Re: DNS Reliability

2013-09-23 Thread bmanning
On Mon, Sep 16, 2013 at 06:36:22PM +0200, Niels Bakker wrote:
 * bmann...@vacation.karoshi.com (bmann...@vacation.karoshi.com) [Fri 13 Sep 
 2013, 22:16 CEST]:
  from where?  to where?  what % of the Internet is _not_
  reachable from my DNS service at any given time?  why is
  that acceptable? and more importantly, who's job is it to
  fix/stablize the net so these remote locations can reach
  my DNS service?
 
  we will answer 100% of the valid DNS queries we receive.
 
 Is this thread even about authoritative or recursive DNS?
 
 
   -- Niels.


Does it matter?

/bill



Re: DNS Reliability

2013-09-16 Thread Niels Bakker

* bmann...@vacation.karoshi.com (bmann...@vacation.karoshi.com) [Fri 13 Sep 
2013, 22:16 CEST]:

from where?  to where?  what % of the Internet is _not_
reachable from my DNS service at any given time?  why is
that acceptable? and more importantly, who's job is it to
fix/stablize the net so these remote locations can reach
my DNS service?

we will answer 100% of the valid DNS queries we receive.


Is this thread even about authoritative or recursive DNS?


-- Niels.

--



Re: DNS Reliability

2013-09-16 Thread Nick Hilliard
On 16/09/2013 17:36, Niels Bakker wrote:
 Is this thread even about authoritative or recursive DNS?

as far as I can tell, it's about waves hands wildly

Or something.

Nick





Re: DNS Reliability

2013-09-16 Thread Sebastian Castro
-BEGIN PGP SIGNED MESSAGE-
Hash: SHA1

On 13/09/13 12:45, valdis.kletni...@vt.edu wrote:
 On Thu, 12 Sep 2013 14:03:44 -0600, Phil Fagan said:
 Everything else remaining equal...is there a standard or
 expectation for DNS reliability?
 
 98% 99% 99.5% 99.9% 99.99% 99.999%
 
 Measured in queries completed vs. queries lost.
 
 Whats the consensus?

DATA SEGMENT:
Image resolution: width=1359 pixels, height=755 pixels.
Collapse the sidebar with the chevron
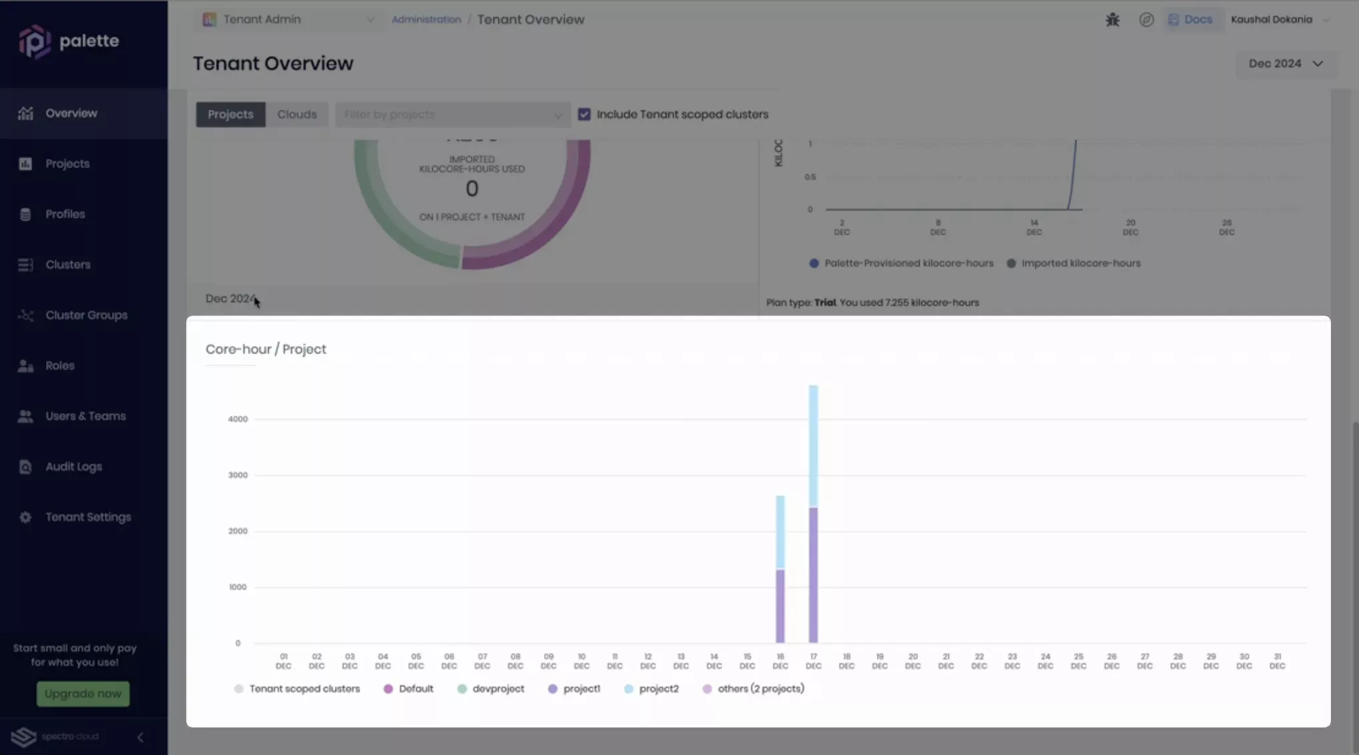[140, 738]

PROBLEM TO SOLVE: Please translate this sentence from the DNS reliability thread into Spanish: "Is this thread even about authoritative or recursive DNS?"

EXERCISE RESULT: ¿Este hilo trata siquiera de DNS autoritativo o recursivo?